I was first exposed to anarchist ideas as a young punk rock kid in the 1980s. However, I was not always an anarchist. I had a Christian upbringing in predominantly white, racist neighborhoods in Southern California suburbs outside of the L.A. area. I associated with skinheads and white prison gangs.
I didn’t come to prison for revolutionary acts. I was involved in an armed robbery with a couple of homeboys in 1990. We were just young street thugs. I was sentenced to 7 years in state prison.
I became politicized after participating in the 1991 Folsom Prison hunger strike, and in 1992 began a long-term struggle against prison authorities and torture. This resulted in multiple prison terms of 16 years and 25 years to life for assaulting a guard, an associate warden, and Sacramento County prosecutor. I spent 11 years in Pelican Bay SHU solitary confinement (1994-2004).

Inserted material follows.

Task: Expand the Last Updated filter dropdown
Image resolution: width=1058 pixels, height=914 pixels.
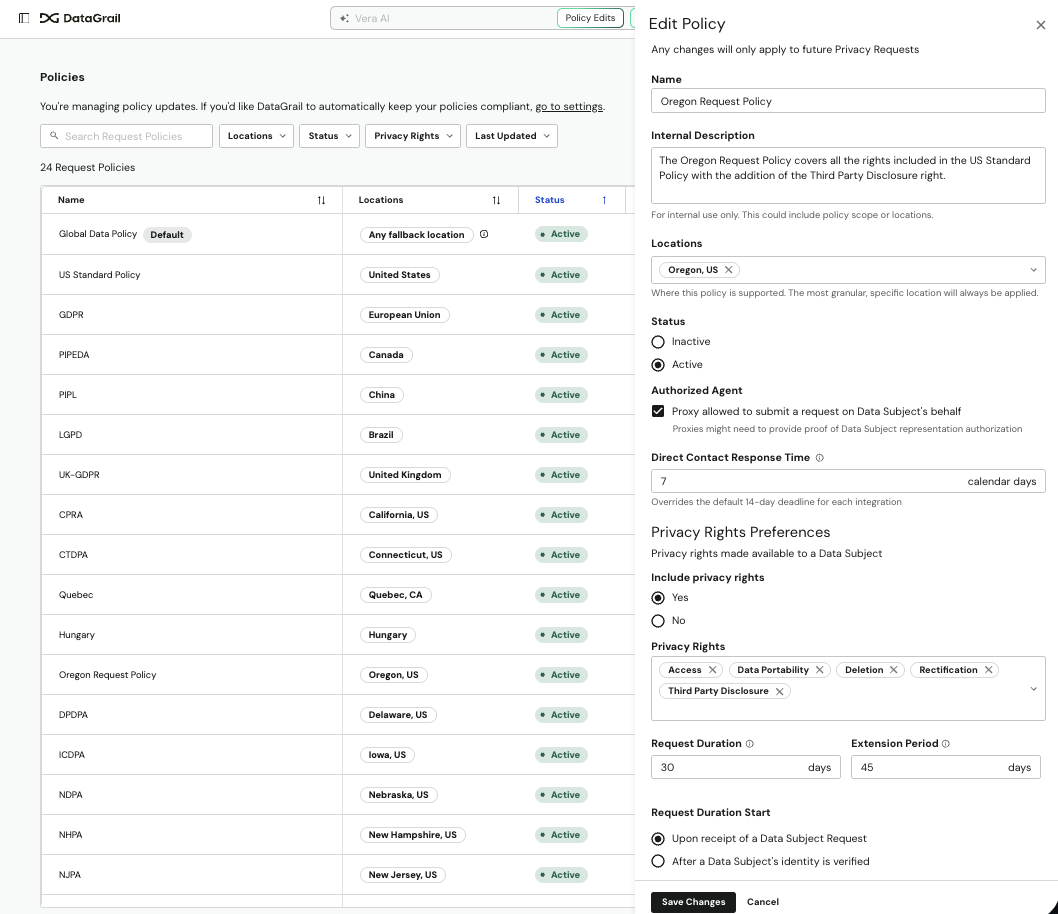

Several years ago, when I was released from Pelican Bay SHU, I completely renounced my racist past associations and was targeted by the Aryan Brotherhood. As my political development continued in the Prisoner Resistance, in 2007 I “came out” as a trans woman. I fully transitioned my gender identity, started hormone therapy, and joined a Maoist faction engaged in prisoner solidarity work. As a long-time anarchist sympathizer, I simply could not swallow Maoist aspirations for state power, and a “Joint Dictatorship of the Proletariat” that they envision would simply lead to more oppression.
In 2010, I joined Black & Pink as a “leadership” member for 5 years. This led to me becoming an insurrectional anarchist and trans feminist Amazon.
In 2011, I joined the California Prison Hunger Strike to end solitary confinement by doing a 23 hour solidarity strike. At the time, I was just finishing a 3 year long SHU term in Tehachapi for “battery on a peace officer.”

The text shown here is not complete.